(Given data Opens)

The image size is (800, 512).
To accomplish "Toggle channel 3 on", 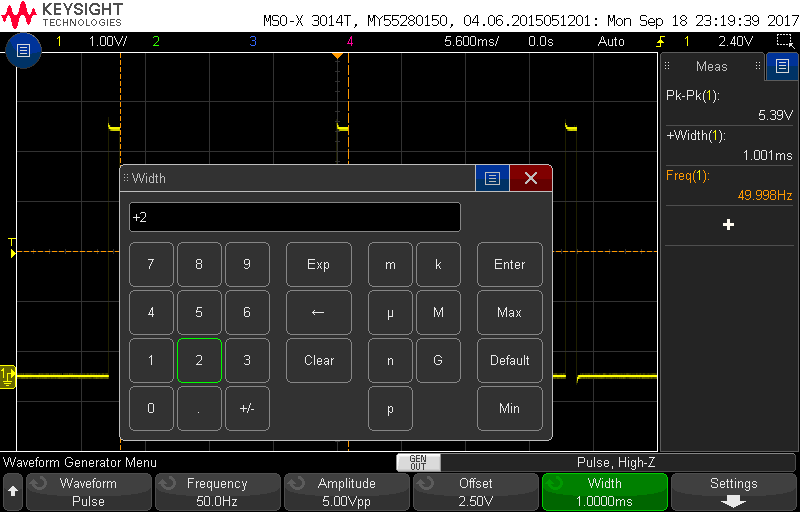I will [252, 41].
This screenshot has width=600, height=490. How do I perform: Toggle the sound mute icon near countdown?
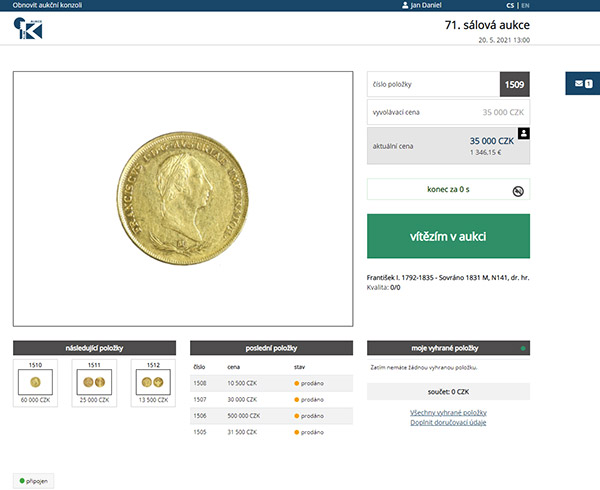point(519,189)
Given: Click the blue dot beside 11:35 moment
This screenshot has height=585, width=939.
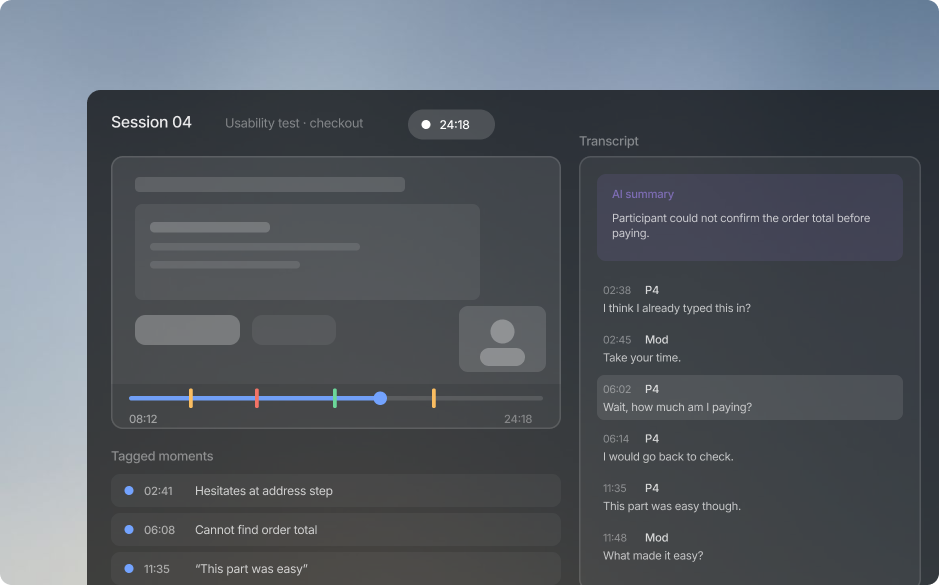Looking at the screenshot, I should coord(129,568).
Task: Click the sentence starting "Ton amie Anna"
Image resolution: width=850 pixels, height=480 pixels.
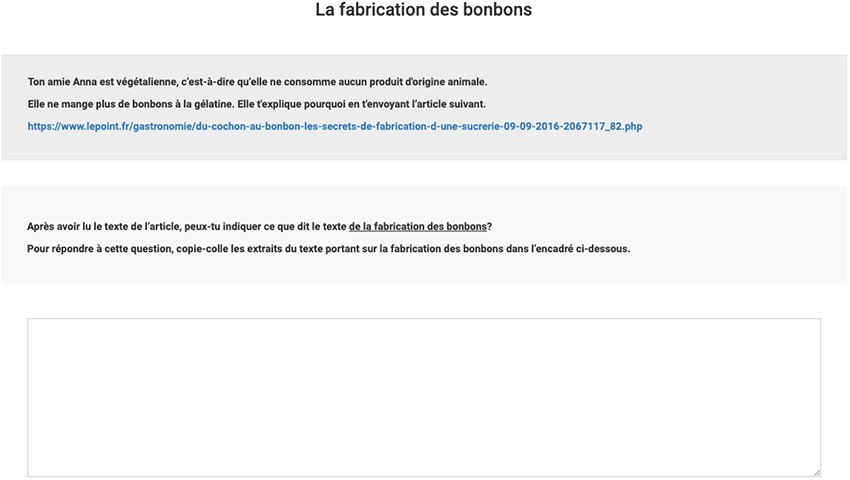Action: tap(257, 82)
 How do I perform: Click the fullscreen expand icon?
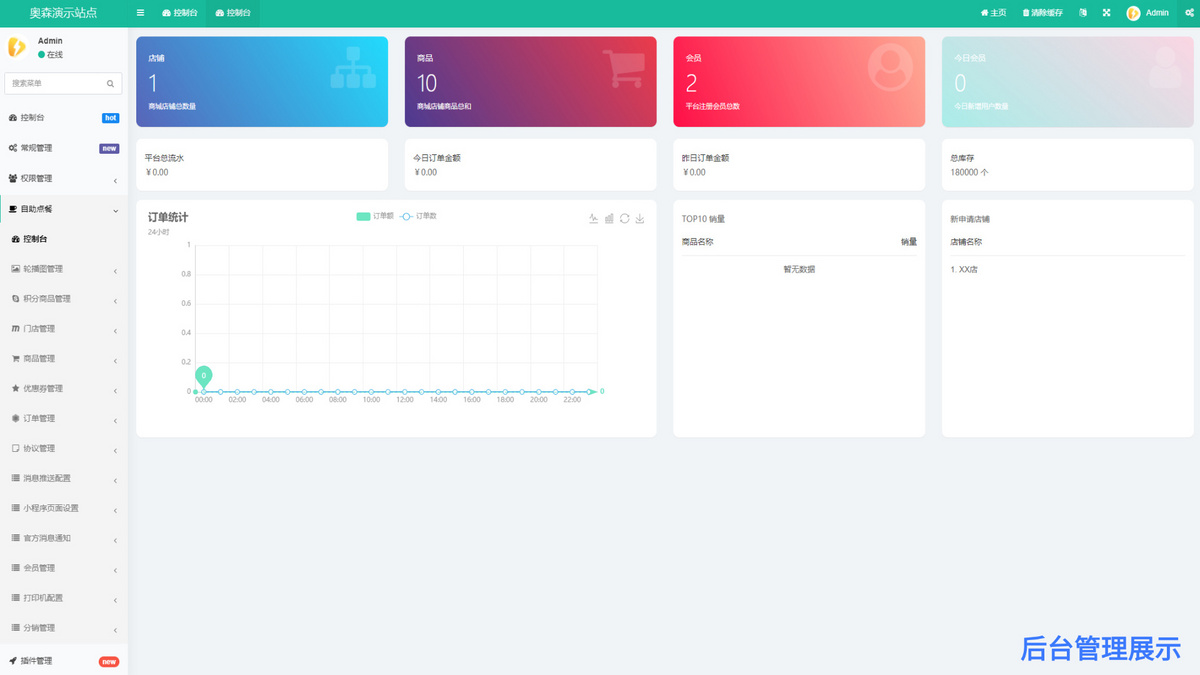[1107, 13]
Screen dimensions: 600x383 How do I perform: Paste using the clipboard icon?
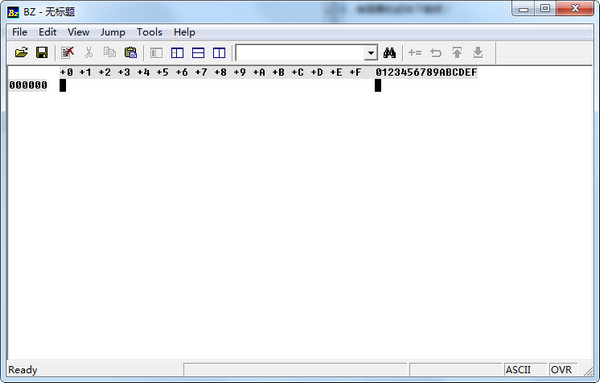pyautogui.click(x=130, y=52)
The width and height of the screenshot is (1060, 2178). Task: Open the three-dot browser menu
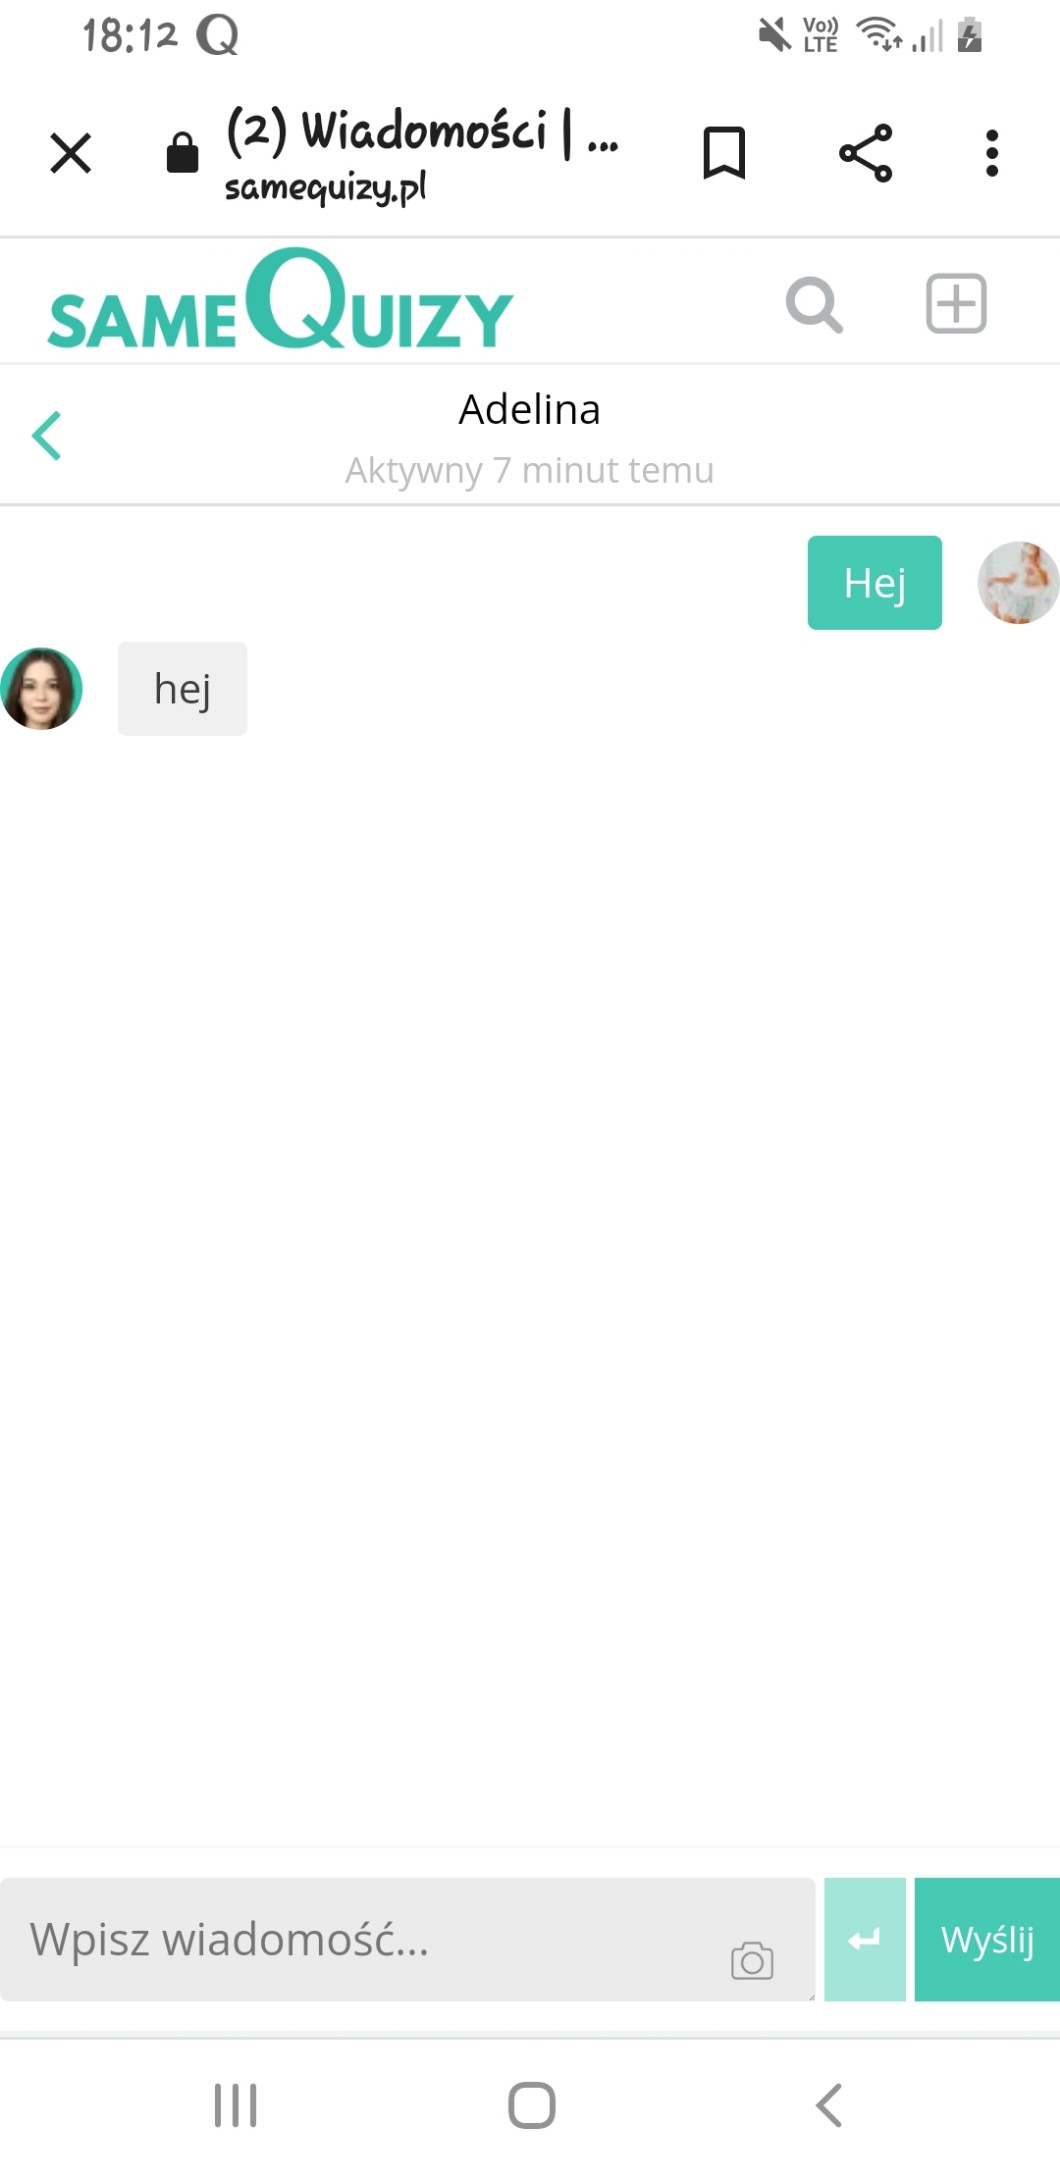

(Given data Closes)

▶ What this task involves
Please output an exact repetition of the lines from the line containing "Image resolution: width=850" to the end of the records, both included, with no pictures and no additional text.

▶ Task answer
Image resolution: width=850 pixels, height=480 pixels.
Action: tap(257, 82)
 How do I perform: Click the fullscreen expand icon?
[1107, 13]
Screen dimensions: 600x383 How do I perform: Paste using the clipboard icon?
pyautogui.click(x=130, y=52)
The width and height of the screenshot is (1060, 2178). Task: Open the three-dot browser menu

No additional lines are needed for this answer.